The core ‘striter()’ remains the same, and the generators don’t change. You just build up more useful ways of feeding them and consuming them.

I find this to be fairly useful and powerful. When you think about the generators, they have a fairly simple task. Do one small job, and do it well. The complexity of a larger system is gained through thoughtful composition of these simpler parts, rather than building hugely complex macro parts.

This is helpful for code maintenance. I find it hard to maintain largish single functions with hundreds of lines of code. I find it fairly easy to maintain a generator that has a few lines of code, and does a fairly simple job. I find the composition model easy as well. I can look back on it over time, read the functional chain, and understand what was intended.

And there you have it. More iterating over oddities.
________________________
**TASK A:** Reproduce the passage on composing generators from "The core ‘striter()’" through "iterating over oddities.", with both ends included.
________________________
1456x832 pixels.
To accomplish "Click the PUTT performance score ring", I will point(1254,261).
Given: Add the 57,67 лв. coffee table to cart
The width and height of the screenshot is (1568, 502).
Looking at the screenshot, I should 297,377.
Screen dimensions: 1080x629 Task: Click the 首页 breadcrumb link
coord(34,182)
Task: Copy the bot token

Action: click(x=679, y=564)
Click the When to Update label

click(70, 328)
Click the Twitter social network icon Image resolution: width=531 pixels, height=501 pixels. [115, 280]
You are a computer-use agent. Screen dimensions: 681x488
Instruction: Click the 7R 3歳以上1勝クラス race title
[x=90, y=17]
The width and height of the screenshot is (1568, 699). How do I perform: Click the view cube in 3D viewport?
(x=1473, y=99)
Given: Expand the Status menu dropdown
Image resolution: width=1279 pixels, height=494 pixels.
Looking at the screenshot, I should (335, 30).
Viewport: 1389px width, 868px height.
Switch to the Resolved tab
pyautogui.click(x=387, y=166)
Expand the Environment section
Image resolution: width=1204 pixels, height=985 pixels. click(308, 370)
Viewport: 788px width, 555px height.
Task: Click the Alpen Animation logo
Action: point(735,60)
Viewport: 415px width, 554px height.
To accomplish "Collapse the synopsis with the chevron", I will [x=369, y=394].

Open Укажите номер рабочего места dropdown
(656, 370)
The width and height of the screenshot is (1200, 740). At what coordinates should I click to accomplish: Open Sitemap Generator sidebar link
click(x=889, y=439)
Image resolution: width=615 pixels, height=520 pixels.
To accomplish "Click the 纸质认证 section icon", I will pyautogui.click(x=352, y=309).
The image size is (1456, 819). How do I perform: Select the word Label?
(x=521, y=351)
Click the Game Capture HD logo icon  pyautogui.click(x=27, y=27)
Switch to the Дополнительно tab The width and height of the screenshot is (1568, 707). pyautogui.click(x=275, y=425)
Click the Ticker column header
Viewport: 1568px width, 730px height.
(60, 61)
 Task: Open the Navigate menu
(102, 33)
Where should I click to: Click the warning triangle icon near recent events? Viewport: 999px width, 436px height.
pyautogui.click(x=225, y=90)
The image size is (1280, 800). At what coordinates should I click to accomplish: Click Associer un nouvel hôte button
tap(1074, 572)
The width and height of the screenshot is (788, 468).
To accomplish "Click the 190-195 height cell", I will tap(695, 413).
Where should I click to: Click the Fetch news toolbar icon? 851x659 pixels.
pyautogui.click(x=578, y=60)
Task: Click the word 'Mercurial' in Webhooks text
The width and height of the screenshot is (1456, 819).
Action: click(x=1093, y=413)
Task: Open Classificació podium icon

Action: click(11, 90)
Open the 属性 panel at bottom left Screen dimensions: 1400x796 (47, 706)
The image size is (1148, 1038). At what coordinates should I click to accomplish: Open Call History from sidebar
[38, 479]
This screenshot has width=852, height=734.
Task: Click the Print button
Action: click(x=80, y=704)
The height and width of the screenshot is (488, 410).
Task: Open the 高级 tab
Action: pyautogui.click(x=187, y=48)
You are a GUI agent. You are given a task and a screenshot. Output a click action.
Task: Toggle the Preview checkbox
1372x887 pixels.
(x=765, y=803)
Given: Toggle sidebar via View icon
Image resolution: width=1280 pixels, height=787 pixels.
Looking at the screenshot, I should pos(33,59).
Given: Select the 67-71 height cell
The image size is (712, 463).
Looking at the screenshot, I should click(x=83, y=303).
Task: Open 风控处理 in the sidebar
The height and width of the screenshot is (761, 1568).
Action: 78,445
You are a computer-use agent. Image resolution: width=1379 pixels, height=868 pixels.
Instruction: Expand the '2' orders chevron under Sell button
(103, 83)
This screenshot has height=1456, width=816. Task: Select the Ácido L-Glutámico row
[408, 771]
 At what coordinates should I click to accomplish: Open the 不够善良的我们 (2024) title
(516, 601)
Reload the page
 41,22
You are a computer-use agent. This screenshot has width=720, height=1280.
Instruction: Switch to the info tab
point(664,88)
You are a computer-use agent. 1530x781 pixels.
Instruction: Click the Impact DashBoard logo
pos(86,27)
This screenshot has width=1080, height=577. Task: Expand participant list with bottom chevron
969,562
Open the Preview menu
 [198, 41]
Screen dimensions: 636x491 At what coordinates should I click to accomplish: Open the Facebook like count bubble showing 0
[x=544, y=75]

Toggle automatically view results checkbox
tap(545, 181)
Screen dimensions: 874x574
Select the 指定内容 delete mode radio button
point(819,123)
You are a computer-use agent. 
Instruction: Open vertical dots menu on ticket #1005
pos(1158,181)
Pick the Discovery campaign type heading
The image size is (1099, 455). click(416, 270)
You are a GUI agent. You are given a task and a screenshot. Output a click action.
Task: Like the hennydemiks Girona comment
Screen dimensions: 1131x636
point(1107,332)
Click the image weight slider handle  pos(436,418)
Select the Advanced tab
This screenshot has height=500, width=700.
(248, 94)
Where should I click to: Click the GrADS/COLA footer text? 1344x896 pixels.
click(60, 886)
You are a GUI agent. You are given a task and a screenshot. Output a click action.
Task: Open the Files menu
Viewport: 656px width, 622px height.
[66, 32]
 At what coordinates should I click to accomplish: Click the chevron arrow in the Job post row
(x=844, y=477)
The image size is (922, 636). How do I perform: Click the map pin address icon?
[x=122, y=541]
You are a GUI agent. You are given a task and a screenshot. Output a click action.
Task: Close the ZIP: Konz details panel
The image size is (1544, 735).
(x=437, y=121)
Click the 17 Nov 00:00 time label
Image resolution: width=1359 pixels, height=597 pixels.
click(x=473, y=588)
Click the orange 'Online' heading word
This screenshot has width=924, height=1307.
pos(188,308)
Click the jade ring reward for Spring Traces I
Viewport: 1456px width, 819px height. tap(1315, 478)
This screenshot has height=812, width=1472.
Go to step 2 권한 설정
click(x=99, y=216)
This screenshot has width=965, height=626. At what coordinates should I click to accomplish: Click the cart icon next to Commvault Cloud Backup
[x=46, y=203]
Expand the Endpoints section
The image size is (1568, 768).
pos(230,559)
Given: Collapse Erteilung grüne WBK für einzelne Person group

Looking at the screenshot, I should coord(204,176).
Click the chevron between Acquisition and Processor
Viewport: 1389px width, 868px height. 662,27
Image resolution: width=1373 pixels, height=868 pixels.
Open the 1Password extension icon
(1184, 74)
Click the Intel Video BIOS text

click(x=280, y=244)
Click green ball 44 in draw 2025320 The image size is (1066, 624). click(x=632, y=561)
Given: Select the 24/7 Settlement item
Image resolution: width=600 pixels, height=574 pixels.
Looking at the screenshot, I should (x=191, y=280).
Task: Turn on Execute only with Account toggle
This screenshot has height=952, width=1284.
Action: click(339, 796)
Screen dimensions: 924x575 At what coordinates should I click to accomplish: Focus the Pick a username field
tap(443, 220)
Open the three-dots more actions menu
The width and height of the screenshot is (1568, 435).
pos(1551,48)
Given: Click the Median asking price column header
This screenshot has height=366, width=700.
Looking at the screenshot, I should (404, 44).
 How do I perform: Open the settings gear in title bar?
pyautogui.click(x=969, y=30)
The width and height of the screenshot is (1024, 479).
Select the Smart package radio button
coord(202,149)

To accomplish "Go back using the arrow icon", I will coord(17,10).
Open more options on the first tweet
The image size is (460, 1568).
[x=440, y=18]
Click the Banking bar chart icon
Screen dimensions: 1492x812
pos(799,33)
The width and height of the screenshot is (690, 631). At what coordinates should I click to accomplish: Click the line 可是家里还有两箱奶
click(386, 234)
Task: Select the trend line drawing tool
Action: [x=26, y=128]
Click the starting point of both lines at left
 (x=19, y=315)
________________________
**TASK B:** Transcribe the records from their first line through the line holding "Looking at the screenshot, I should (335, 30).", inclusive.

**TASK RESULT A:**
The core ‘striter()’ remains the same, and the generators don’t change. You just build up more useful ways of feeding them and consuming them.

I find this to be fairly useful and powerful. When you think about the generators, they have a fairly simple task. Do one small job, and do it well. The complexity of a larger system is gained through thoughtful composition of these simpler parts, rather than building hugely complex macro parts.

This is helpful for code maintenance. I find it hard to maintain largish single functions with hundreds of lines of code. I find it fairly easy to maintain a generator that has a few lines of code, and does a fairly simple job. I find the composition model easy as well. I can look back on it over time, read the functional chain, and understand what was intended.

And there you have it. More iterating over oddities.

**TASK RESULT B:**
1456x832 pixels.
To accomplish "Click the PUTT performance score ring", I will point(1254,261).
Given: Add the 57,67 лв. coffee table to cart
The width and height of the screenshot is (1568, 502).
Looking at the screenshot, I should 297,377.
Screen dimensions: 1080x629 Task: Click the 首页 breadcrumb link
coord(34,182)
Task: Copy the bot token

Action: click(x=679, y=564)
Click the When to Update label

click(70, 328)
Click the Twitter social network icon Image resolution: width=531 pixels, height=501 pixels. [115, 280]
You are a computer-use agent. Screen dimensions: 681x488
Instruction: Click the 7R 3歳以上1勝クラス race title
[x=90, y=17]
The width and height of the screenshot is (1568, 699). How do I perform: Click the view cube in 3D viewport?
(x=1473, y=99)
Given: Expand the Status menu dropdown
Image resolution: width=1279 pixels, height=494 pixels.
Looking at the screenshot, I should (335, 30).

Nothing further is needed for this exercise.